» PROMPT
Print exactly what appears from the line containing "This screenshot has height=625, width=881." through the final line of the data below, pictures excluded.

[Records contained in a dataset]
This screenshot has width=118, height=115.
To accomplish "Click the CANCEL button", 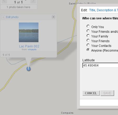I will 91,93.
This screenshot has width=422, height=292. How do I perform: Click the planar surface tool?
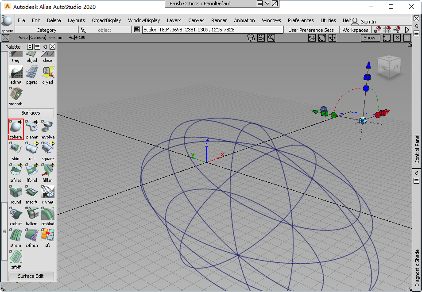pyautogui.click(x=32, y=127)
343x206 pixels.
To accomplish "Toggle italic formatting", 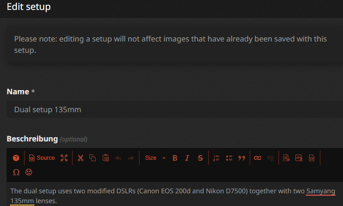I will [187, 158].
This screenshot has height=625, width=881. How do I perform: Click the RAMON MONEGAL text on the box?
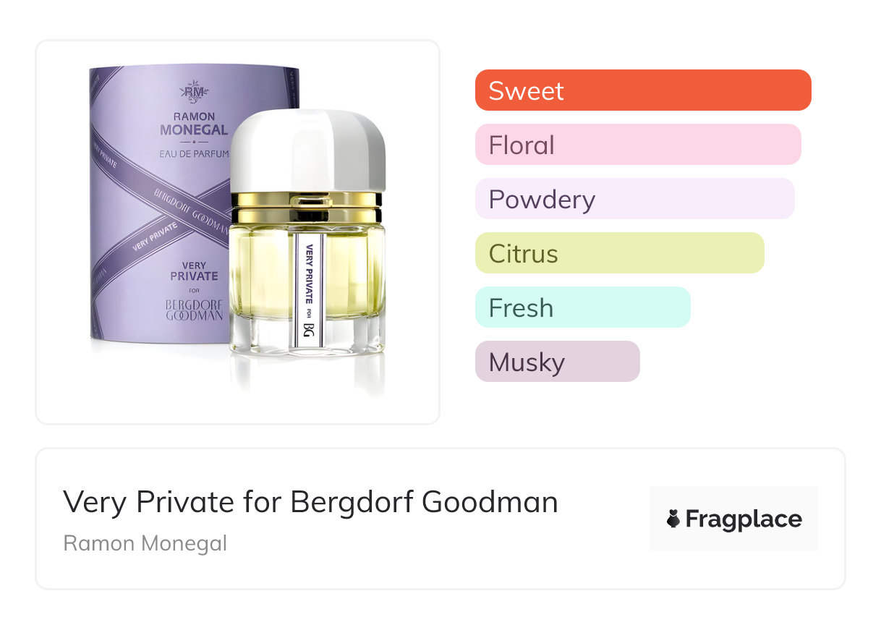(194, 124)
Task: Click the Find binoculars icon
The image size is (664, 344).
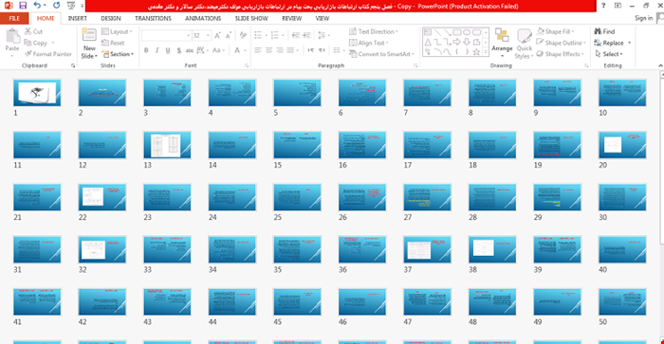Action: click(598, 31)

» OUTPUT OF THE EXERCISE
This screenshot has height=625, width=881. How do I perform: Click the RAMON MONEGAL text on the box?
(194, 124)
Task: Click the Find binoculars icon
The image size is (664, 344).
Action: click(598, 31)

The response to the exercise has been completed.